GREENTOWN — Three Eastern High School students and one English teacher volunteered to take over responsibilities for the community’s newspaper, the Greentown Grapevine, when the sole editor and reporter retired this year.
First-year teacher — and now newspaper editor — John Bahler said this will be the perfect learning lab for his students. What better way to make writing relevant for them?
It’s an opportunity to give some responsibility to students, he said. He remembers when he was in high school, teachers didn’t trust him or his classmates enough to let them take on real responsibility.
“As a student, I was frustrated that I was not out in the world accomplishing something,” he said.

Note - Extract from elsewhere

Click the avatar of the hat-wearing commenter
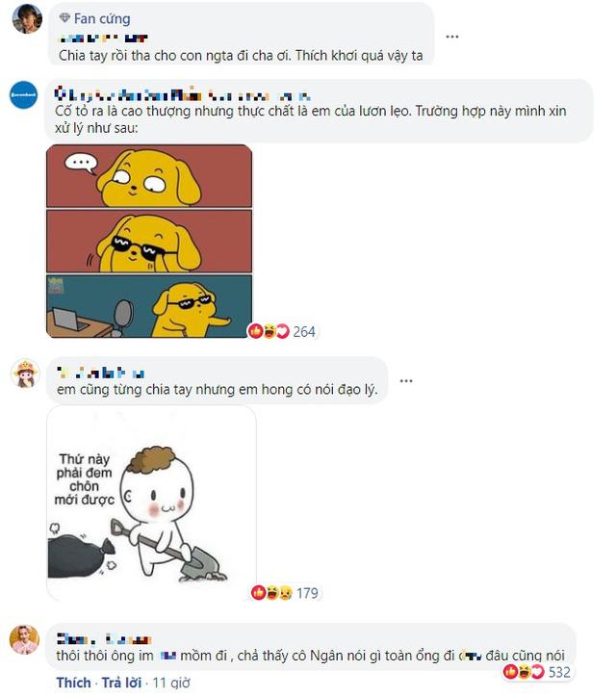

Bahler’s students will get the chance he never had.
It won’t be easy, though. The expectations are high, higher than they would be for a normal school newspaper, the teacher said.
“You’re upping the ante with a community newspaper,” he said. “And Rachel set the bar pretty high.”
Rachel Jenkins helped form the Grapevine, a monthly publication, in 1993.
Sometime that year, the Greentown Economic Development Committee started talking about how having a local paper would be good for the town, Jenkins said in an article in the most recent issue of the Grapevine.
The town’s first publication was started in 1894. It was called the Gem, she reported. In 1937, the Gem became the Howard County News.
That newspaper lasted until 1983.
People in Greentown missed having their own publication after that, she said in her story.
“Many times I heard the lament, ‘I wish we had our Howard County News back,’” the story said.
Jenkins brought it back for them, albeit with a different name.
She had two people helping her with the layout for the first three months of production, but both decided it was too much work. After that, Jenkins did all of the layout and most of the reporting and writing herself, she said.